**What to produce**
The expected output is the line with "Choose Rename Feature from context menu" followed by every remaining line of the entries, all repeated exactly.

**Data to process**
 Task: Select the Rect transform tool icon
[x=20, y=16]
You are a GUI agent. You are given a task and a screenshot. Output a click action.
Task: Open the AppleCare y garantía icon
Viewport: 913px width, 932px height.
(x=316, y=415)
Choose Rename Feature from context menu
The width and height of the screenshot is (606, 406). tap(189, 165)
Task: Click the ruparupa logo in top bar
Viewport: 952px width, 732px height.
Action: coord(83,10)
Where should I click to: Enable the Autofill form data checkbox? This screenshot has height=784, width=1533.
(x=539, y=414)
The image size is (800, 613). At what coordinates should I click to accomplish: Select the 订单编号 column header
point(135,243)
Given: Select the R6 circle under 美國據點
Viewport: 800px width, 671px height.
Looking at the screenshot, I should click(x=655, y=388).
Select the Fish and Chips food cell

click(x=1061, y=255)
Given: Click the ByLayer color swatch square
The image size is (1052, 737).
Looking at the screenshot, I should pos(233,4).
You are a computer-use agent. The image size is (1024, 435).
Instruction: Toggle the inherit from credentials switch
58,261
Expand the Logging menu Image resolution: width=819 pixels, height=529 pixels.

**Task answer**
Choose Rename Feature from context menu
The width and height of the screenshot is (606, 406). tap(189, 165)
Task: Click the ruparupa logo in top bar
Viewport: 952px width, 732px height.
Action: coord(83,10)
Where should I click to: Enable the Autofill form data checkbox? This screenshot has height=784, width=1533.
(x=539, y=414)
The image size is (800, 613). At what coordinates should I click to accomplish: Select the 订单编号 column header
point(135,243)
Given: Select the R6 circle under 美國據點
Viewport: 800px width, 671px height.
Looking at the screenshot, I should click(x=655, y=388).
Select the Fish and Chips food cell

click(x=1061, y=255)
Given: Click the ByLayer color swatch square
The image size is (1052, 737).
Looking at the screenshot, I should pos(233,4).
You are a computer-use agent. The image size is (1024, 435).
Instruction: Toggle the inherit from credentials switch
58,261
Expand the Logging menu Image resolution: width=819 pixels, height=529 pixels.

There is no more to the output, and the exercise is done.